Il ne faut pas croire, d'ailleurs, que la femme soit plus heureuse. L'impartialité me force à reconnaître que, si elle assume parfois le rôle de bourreau, elle joue non moins souvent celui de victime; car, dans le mariage, il y a égalité de souffrance.

Pour l'homme aussi, l'adultère est le grand dérivatif aux tourments du foyer. Et cela se conçoit, puisque l'amour est le bonheur suprême pour lequel l'humanité s'agite. Toutefois, pour des raisons multiples. l'adultère n'aura pas dans l'esprit du mari la même importance prépondérante qu'il prend chez la femme. L'explication en est simple. L'homme, sauf quelques cas particuliers, n'arrive pas vierge jusqu'au mariage. Il a déjà éparpillé son cœur un peu partout et l'amour n'est plus pour lui une révélation. Sa femme est sa dernière maîtresse. Sans doute, il la trompera le jour où il commencera à la regarder sans désir. Mais, déjà blasé sur les émotions sentimentales, il conservera sa tranquillité d'esprit. Ses tromperies seront uniquement sensuelles. Ce seront des aventures d'un jour ou d'une semaine auxquelles son âme ne participera pas. Pour bien préciser la différence qui existe entre les deux genres d'adultères, je dirai volontiers que la femme apporte dans le sien la qualité, tandis que l'homme se contente de la quantité.

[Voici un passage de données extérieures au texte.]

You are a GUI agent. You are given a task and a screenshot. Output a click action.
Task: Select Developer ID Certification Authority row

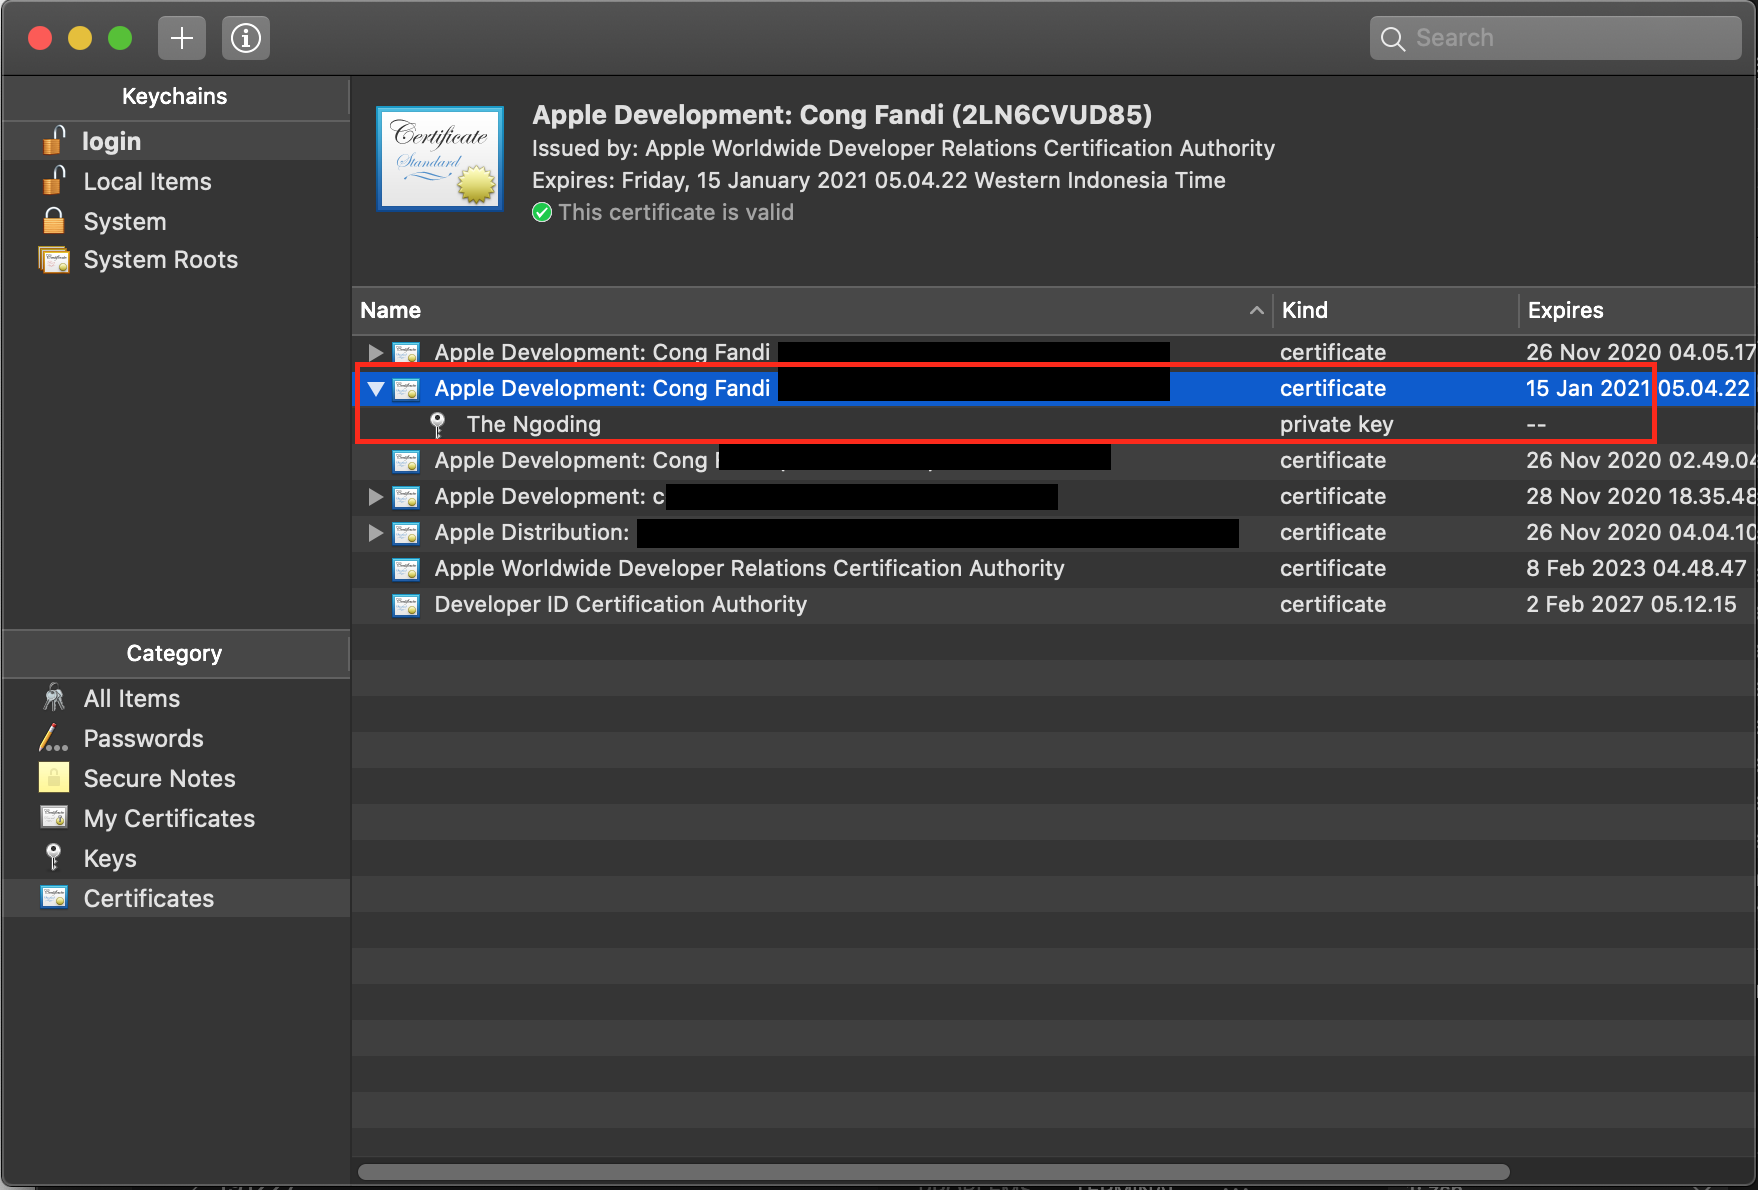pos(620,605)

Les résultats, pour le ménage, sont d'ailleurs les mêmes. En rentrant dans son intérieur, le mari fera sentir sa mauvaise humeur en s'enfermant dans un mutisme lourd de haine. Et comme l'homme, à de très rares exceptions, ne possède pas l'admirable don de la dissimulation, qui est l'apanage du sexe féminin, sa colère, pour demeurer silencieuse, n'en sera pas moins visible et brutale. Tous les défauts de sa femme, physiques et moraux, lui apparaîtront en pleine lumière

à présent que l'amour n'est plus là pour les transformer en autant de qualités. Fort de la supériorité de son cerveau et de la solidité de son instruction, il raillera son ignorance, oubliant qu'il n'a rien fait pour élever jusqu'à lui cette âme jeune et confiante, alors qu'il était le maître bien-aimé. Muré dans son égoïsme grossier, il piétinera lourdement sur toutes les délicatesses qu'il ne comprendra pas et considérera comme des sensibleries imbéciles. Son orgueilleuse vanité l'empêchera de prononcer les douces paroles du pardon, et si, par hasard, il se montre clément, ce sera dans l'intérêt de sa tranquillité ou par crainte de l'opinion publique.

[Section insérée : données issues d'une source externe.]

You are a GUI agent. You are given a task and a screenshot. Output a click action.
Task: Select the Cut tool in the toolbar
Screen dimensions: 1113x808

Il oubliera les jours de rêve et les nuits de volupté qu'il doit à sa compagne pour lui reprocher amèrement d'avoir su le prendre par des sortilèges et des mensonges. S'il est avare, il épluchera ses dépenses une à une et réduira son budget au minimum indispensable. L'achat d'une toilette deviendra un sujet de bataille. A table, il imposera ses goûts, et, le soir, il règlera les sorties et les plaisirs au gré de ses fantaisies. Son despotisme s'affirmera dans les moindres détails.

Ainsi, après quelques mois ou quelques années de vie commune, l'homme et la femme deviennent des bourreaux réciproques. C'est entre eux une guerre perpétuelle jusqu'à ce que l'un des deux abdique. Ni l'un ni l'autre pourtant ne sont coupables. Leurs âmes sont bonnes, leurs cœurs sont nobles, leurs esprits sont généreux. Ils n'ont qu'un désir : être heureux; et, c'est parce qu'ils ne peuvent exaucer ce désir qu'ils souffrent et font souffrir les autres. Le mariage est la cause unique de leur malheur; et non point seulement leur propre mariage, mais la conception générale du mariage sur laquelle repose notre société, c'est-à-dire l'idée d'éternité dans l'amour qui veut que la femme n'appartienne durant toute sa vie qu'à un seul homme. En vain, depuis des siècles et des siècles, la nature proteste contre une telle barbarie; en vain, la douleur humaine clame sans fin les plus lugubres lamentations qui aient jamais retenti sous le ciel; en vain, l'universel adultère montre que le pacte conjugal avec la fidélité réciproque pour sanction n'est qu'une chimère dont il est impossible d'être dupe; le Mariage n'en subsiste pas moins, immuable comme la Bêtise. trompeur comme la Religion, cruel comme la Guerre.